I’ve been on the search for a local AI solution that would not connect to the Internet.
Therefore, I was seriously considering buying a new iPad Pro with the intention of using Apple Intelligence as my primary AI tool. I thought that if I buy a powerful iPad the Apple Intelligence wouldn’t need to connect to the Apple servers at all and that it could do all of the necessary processing on my device…
This brings a question to mind for the group. If one was to go out and buy another iPhone today, from an AI privacy standpoint, should they buy an iPhone 15 which can’t run Apple Intelligence or buy the newest model which will (in theory) have the ability to keep more data on device?
Based on the headline, the article was talking about Apple Intelligence. However, it was actually about Siri. This is an important distinction.
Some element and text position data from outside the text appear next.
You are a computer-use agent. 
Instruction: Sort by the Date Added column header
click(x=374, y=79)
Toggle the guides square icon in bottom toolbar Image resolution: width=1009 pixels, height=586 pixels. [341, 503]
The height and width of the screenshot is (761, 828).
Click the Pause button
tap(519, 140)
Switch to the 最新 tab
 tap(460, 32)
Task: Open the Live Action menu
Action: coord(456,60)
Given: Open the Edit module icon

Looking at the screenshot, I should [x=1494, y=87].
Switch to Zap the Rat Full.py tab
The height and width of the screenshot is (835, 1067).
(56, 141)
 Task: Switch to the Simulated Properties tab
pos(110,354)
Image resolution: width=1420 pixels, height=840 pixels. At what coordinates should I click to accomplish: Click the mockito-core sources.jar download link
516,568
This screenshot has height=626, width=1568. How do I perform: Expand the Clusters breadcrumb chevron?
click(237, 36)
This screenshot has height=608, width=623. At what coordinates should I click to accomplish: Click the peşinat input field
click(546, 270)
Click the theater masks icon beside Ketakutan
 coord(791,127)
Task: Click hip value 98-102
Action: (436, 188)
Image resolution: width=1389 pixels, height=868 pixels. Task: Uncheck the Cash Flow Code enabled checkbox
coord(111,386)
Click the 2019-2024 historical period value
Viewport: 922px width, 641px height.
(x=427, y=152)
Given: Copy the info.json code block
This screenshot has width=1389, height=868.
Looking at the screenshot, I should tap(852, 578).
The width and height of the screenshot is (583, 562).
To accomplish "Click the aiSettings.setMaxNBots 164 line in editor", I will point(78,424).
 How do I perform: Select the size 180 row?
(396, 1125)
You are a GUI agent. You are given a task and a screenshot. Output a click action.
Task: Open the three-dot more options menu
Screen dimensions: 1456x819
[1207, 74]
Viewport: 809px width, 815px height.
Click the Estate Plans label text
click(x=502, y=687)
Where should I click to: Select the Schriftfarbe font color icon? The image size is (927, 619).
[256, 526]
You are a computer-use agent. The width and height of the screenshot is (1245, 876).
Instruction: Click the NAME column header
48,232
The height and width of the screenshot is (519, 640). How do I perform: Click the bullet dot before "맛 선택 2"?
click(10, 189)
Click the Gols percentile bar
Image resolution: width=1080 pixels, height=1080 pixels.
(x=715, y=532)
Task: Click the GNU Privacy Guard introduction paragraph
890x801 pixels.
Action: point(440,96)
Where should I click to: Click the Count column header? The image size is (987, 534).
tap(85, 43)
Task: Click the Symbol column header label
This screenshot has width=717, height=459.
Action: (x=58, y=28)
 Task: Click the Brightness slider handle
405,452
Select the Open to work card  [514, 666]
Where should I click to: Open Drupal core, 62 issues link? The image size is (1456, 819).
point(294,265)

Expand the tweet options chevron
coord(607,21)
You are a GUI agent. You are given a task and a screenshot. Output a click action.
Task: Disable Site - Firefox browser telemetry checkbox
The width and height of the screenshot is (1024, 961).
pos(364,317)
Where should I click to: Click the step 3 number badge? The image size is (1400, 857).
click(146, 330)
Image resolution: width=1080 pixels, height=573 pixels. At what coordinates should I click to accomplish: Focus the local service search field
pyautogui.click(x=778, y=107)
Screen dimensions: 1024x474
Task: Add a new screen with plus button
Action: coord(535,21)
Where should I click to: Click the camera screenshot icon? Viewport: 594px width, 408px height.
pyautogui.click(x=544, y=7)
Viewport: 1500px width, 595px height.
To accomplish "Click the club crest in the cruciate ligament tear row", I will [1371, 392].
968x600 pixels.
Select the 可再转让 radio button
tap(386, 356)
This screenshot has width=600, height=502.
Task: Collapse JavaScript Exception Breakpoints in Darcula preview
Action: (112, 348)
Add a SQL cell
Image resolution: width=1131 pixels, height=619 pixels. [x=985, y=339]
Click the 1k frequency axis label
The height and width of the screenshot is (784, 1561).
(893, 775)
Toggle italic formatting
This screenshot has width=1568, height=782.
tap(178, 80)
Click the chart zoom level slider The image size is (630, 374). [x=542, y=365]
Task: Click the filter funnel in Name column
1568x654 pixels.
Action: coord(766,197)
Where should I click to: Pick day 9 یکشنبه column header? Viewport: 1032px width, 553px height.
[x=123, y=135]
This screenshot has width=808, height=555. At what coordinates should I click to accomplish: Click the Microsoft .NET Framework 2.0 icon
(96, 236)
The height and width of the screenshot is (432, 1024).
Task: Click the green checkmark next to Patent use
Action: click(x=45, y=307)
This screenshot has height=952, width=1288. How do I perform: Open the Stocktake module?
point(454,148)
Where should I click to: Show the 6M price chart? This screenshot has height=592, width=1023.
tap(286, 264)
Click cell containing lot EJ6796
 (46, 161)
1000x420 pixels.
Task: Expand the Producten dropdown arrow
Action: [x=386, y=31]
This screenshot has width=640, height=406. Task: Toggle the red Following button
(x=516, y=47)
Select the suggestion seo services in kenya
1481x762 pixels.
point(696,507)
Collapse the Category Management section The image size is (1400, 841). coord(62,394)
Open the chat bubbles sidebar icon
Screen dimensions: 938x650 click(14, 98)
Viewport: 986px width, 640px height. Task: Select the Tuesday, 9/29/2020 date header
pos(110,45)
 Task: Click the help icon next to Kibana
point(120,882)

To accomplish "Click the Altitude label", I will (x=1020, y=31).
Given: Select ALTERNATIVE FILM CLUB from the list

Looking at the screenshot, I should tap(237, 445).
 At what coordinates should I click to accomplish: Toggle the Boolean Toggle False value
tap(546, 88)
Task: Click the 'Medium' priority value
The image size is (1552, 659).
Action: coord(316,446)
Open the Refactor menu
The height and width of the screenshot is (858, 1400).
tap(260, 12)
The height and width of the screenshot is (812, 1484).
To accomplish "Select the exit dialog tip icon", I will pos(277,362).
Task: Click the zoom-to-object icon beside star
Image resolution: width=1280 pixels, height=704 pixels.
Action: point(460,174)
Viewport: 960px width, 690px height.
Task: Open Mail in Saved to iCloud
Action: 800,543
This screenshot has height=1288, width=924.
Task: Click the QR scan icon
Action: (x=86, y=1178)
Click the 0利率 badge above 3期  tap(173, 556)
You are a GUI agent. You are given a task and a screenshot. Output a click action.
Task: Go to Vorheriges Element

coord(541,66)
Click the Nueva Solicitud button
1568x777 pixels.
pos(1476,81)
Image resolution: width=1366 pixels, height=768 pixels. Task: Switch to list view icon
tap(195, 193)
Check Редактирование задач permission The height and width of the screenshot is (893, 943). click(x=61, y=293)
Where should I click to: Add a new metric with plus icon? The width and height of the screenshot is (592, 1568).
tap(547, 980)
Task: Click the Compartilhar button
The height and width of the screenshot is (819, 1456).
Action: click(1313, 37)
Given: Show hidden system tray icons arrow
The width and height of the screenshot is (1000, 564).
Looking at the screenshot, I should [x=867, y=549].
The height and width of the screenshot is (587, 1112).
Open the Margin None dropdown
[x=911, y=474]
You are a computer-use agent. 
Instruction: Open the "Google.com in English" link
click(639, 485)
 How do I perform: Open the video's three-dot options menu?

Frankly, this whole mess is caused by Apple themselves. It promised to deliver “the new Siri with Apple Intelligence” in iOS 18 but failed. As a result, Siri is actually the same under the hood regardless of whether your device can run Apple Intelligence.
Now, to answer your question:
If you don’t like Apple Intelligence, you can just turn it off. The newer iPhones will ask you whether you want Apple Intelligence when you set it up.
If you are concerned about Siri’s privacy specifically, you can turn on Apple Intelligence and turn off Siri.
So, in the end, it doesn’t matter that much, really.